日々の気付きと時々、振り返り

しがないセールスエンジニアが日々考えてることをまとめたもの。

今後の展望 -- コンピューティングの系譜を踏まえて(執筆中)--

自分語りばかりで恐縮だが、自分は今過渡期にいる。これまでしばらくは修行と思い、様々な筋肉をつけることを目標にしてきた。例えば、基礎的な組織運営能力、エンジニアリング、英語、それに伴う国際的コミュニケーション能力。それがここに来て一段落ついたように思う。その根拠はいくつかあるのだが、畢竟、主観的なものだ。この事実が何を意味するかで言えば、私はそろそろアウトプット段階に移行したほうがいい、ということだ。
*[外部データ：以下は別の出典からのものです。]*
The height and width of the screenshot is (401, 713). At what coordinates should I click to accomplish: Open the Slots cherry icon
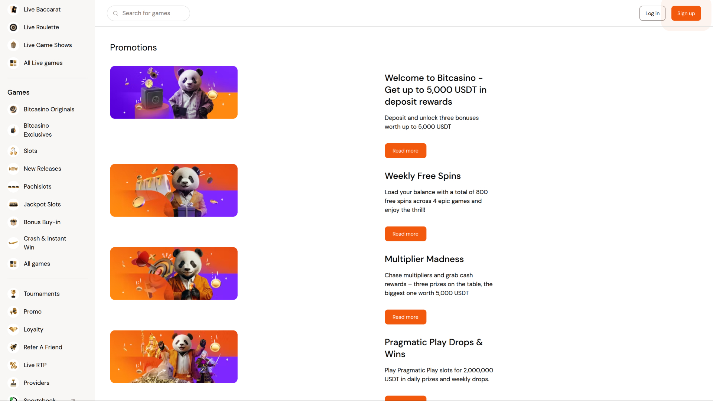pyautogui.click(x=13, y=151)
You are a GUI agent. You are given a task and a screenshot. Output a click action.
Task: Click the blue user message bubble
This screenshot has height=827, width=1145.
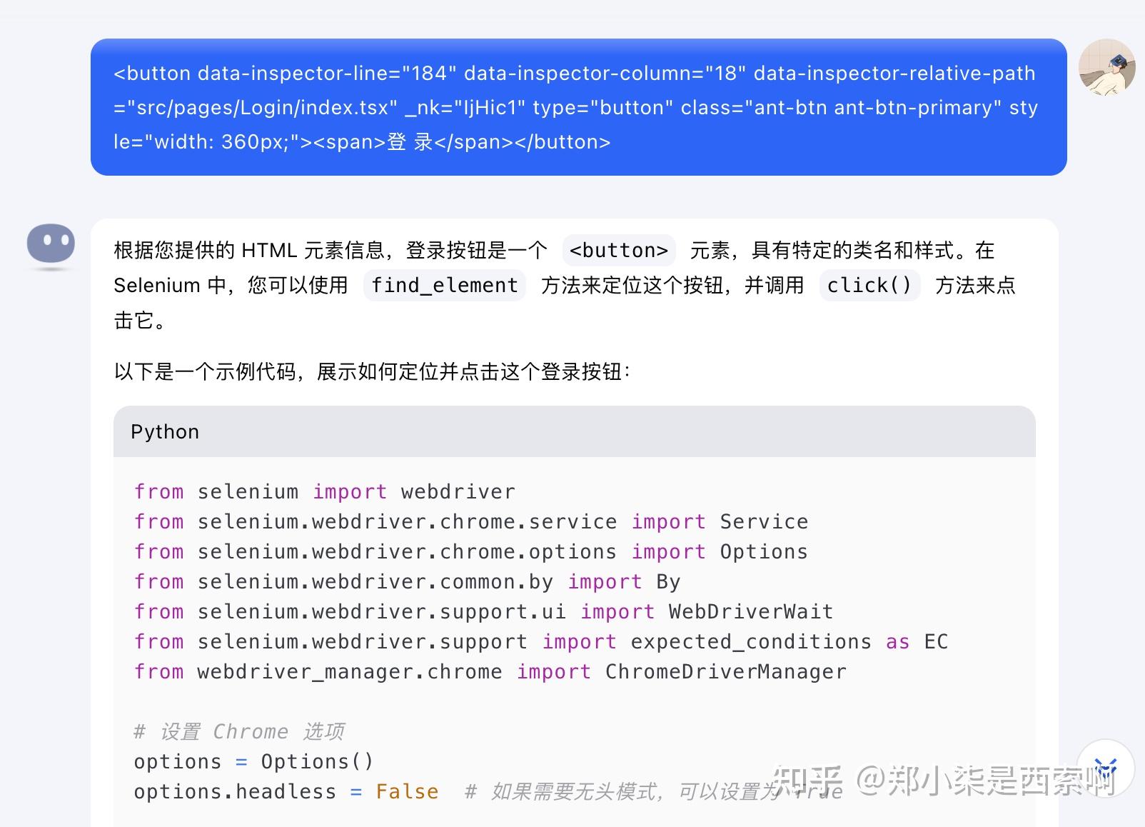577,107
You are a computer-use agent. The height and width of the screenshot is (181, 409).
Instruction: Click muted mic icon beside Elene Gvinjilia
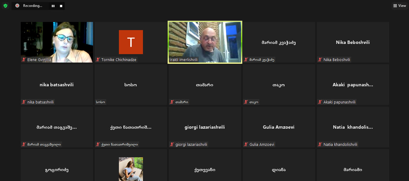[x=24, y=60]
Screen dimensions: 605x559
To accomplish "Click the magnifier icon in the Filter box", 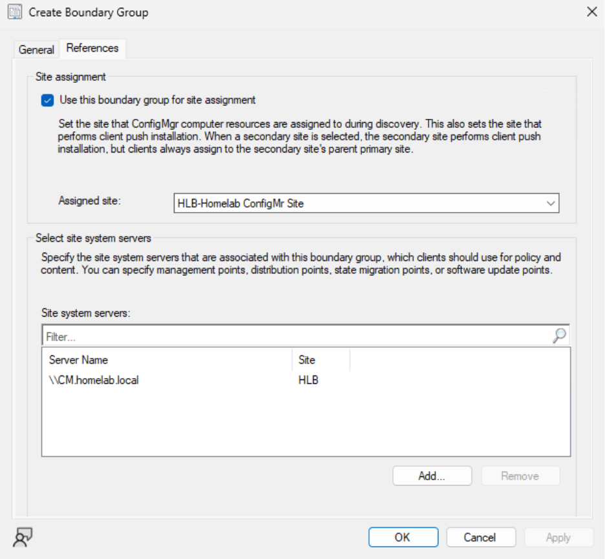I will (x=560, y=336).
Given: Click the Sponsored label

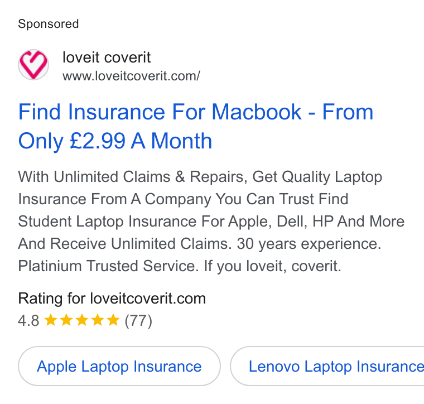Looking at the screenshot, I should 49,24.
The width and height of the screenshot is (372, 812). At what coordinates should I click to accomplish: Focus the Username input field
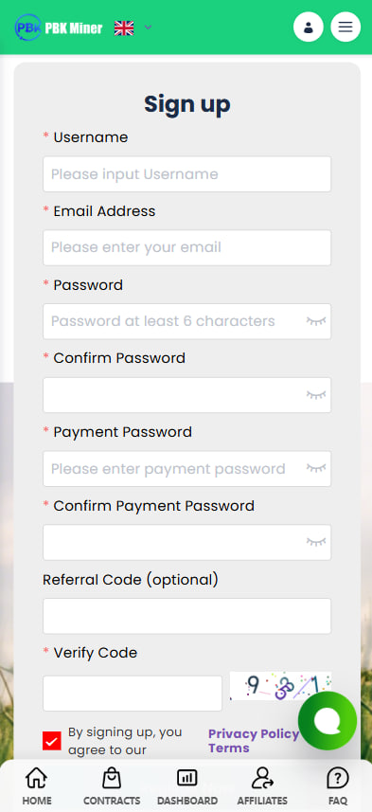pos(186,174)
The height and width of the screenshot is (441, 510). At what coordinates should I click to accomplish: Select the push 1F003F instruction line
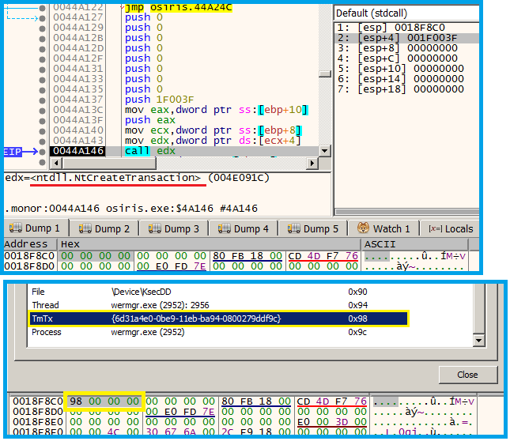point(158,100)
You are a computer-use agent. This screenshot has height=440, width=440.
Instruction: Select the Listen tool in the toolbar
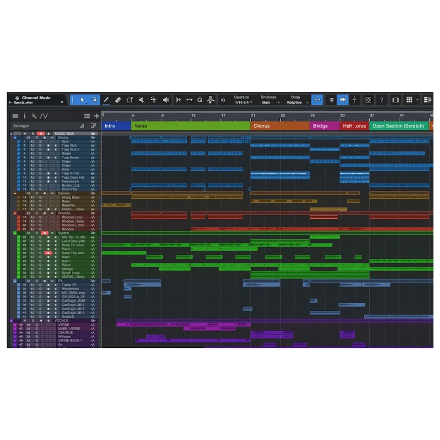point(166,100)
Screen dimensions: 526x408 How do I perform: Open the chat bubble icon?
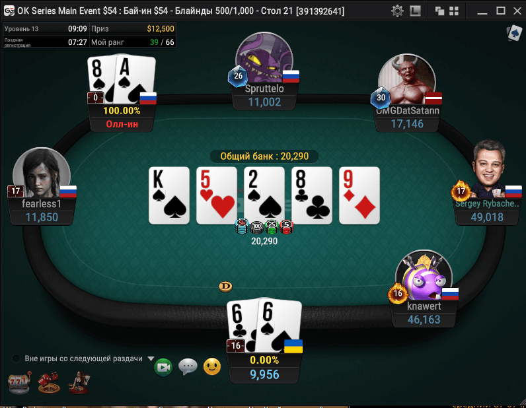[x=188, y=366]
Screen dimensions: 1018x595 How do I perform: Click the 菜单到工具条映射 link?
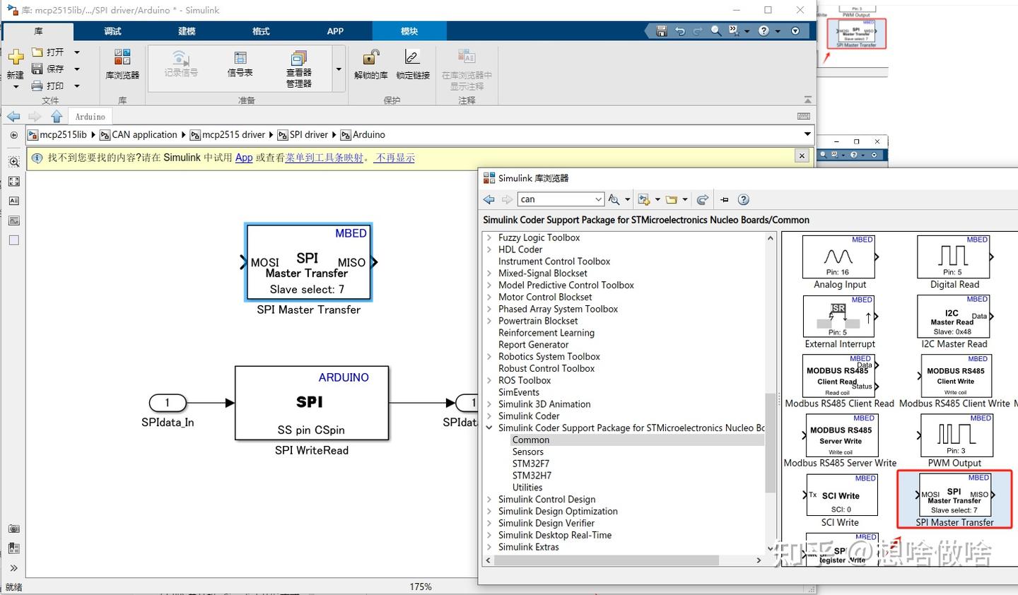click(324, 158)
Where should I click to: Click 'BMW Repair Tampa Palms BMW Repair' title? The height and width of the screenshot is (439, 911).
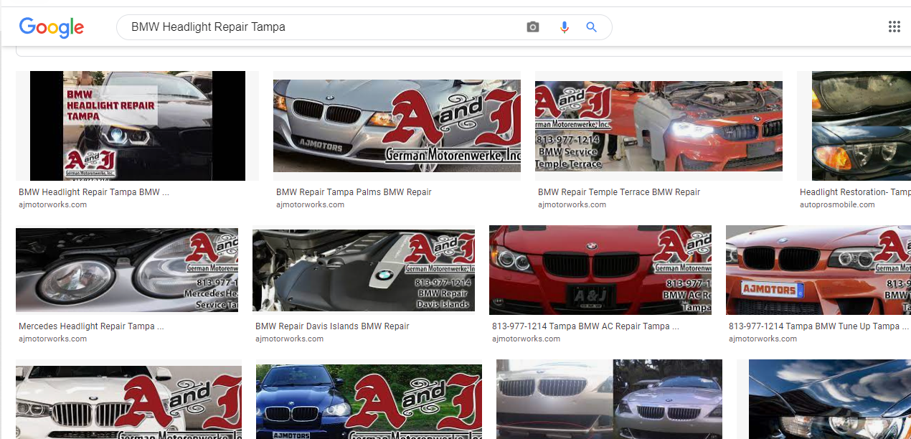(354, 192)
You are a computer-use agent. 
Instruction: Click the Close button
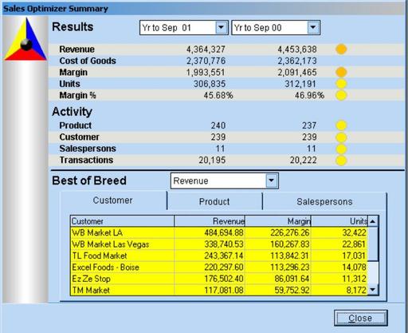[x=360, y=318]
(本来はそれは大学課程までに終えて、すでにアウトプット段階にあるべきだ、という批判は当然成立するのだが、自分は恥ずかしながら大学課程まででは足りなかった)

 

そこで当然の如く「次に何をするか(今後の人生を何に捧げるか)」という問いが成り立つわけだが、もちろんかつて執筆したように、社会的・経済的・政治的問題への情熱を失ったわけではない。しかし、それらは少々長期的な取り組みが必要そうである。受け入れられ難いほどに。それは一通り事業的目標を達成してからでいいのではないか、私が参与することでプラスの影響を与えられるイメージはあるにはあるが、それより先に私自身が物事の進まなさ、やるせなさに情熱を失ってしまいそうだ。一通り変化の激しい世界で、その変化の原動力になる経験を経てからその分野に戻ってきても遅くはないのではないか、ということすら思っている。

 

さて、何をするかである。結論からいうと、やはりコンピューティングの拡張なのではないかと考えている。人間の復権と言ってもいい。以下に詳しく述べる。

 

コンピュータの系譜

PARC という研究所がある。Palo Alto Research Center の略であり、元々は Xerox 社の研究機関だ。知っている人は知っているが、Mac (Apple) や Windows (Microsoft) など、現在成功を収めている Tech Giant の要素技術はほぼここで開発されたと言っても過言ではない。そこに所属していたのが、アラン・ケイであり、マーク・ワイザーだ。我々が今享受している世界はアラン・ケイの世界観そのままと言ってもおよそ言い過ぎではない。パーソナル・コンピューティングを提唱し (c.f. A Personal Computer for Children of All Ages) そこで描かれたダイナブック構想は Steve Jobs の手によって大いに現実のものとなった。また、未だ実現の途にある構想としてユビキタス・コンピューティングがある。これはマーク・ワイザーThe Computer for the 21st Century で提唱した概念であり「コンピュータがいたるところに存在する(偏在)」というのがメインのコンセプトだ。

 

これらを敷衍すると、まだまだコンピュータは環境に溶け込める、ということが言える。人間はデバイス(物理的制約)からまだまだ解放されることができる。なぜスマホを取り出さなければ行けないのか、なぜデスクトップの前に座り、キーボードを叩かなければいけないのか、システムが人間 (Unique Identity) を感知し、よしなにやってくれないのか。例えば、支払い。行っているのは単純な数値計算とその記録である。商品さえ考えなければ、合計された金額を特定の記録から差し引けばいいという、ごくごく単純な作業だ(例えば、トランザクション機能など、システム的困難さはここで取り上げていない。コンピューティングと相性がいい、単純作業である、というのが -- すくなくとも大雑把なコンセプトレベルでは -- ここの主旨である)。

 

これには大いに技術的課題がある。IoT、MR/VR/AR、Machine Learning、様々な技術領域を総合的に活用する領域とすら言える。例えば、User Identity を不備なく認識する技術、それを支える分散的システム、デバイスの小型化、バッテリーの長期化、プライバシーを中心とした法規的課題。しかしだからこそ取り組む意義があるとも言える。現段階で取り組むべき課題を、個人的な腹落ちの上で、見つけることは意外に難しい。例えば、言語の壁や時差。個人的にも苦しんでいる課題ではあるが、あまり打開の絵が個人的には見えていない。特に前者については非常に古い分野であり、そこはすでに存在している取り組みに委ねたい。

 

きっかけはヨーロッパを旅した時だった。日本と比べて治安が悪いにも関わらず、言い方は悪いが、皆「無防備に」公共交通機関に乗っている。また、ドイツなど、切符利用のユーザ体験は非常に悪い。それらは統合されたシステムが、人々が意識しないレベルで必要な処理を完了してくれれば、自ずと解決される問題に溢れている。それを拡大解釈した時、上記の構想にたどり着いた。

 

ではでは。

 

注: 上記の構想は常に修正・改善されている。未だ情報収集の途中であり、今後細かい部分が修正・洗練されていく可能性は大いにある。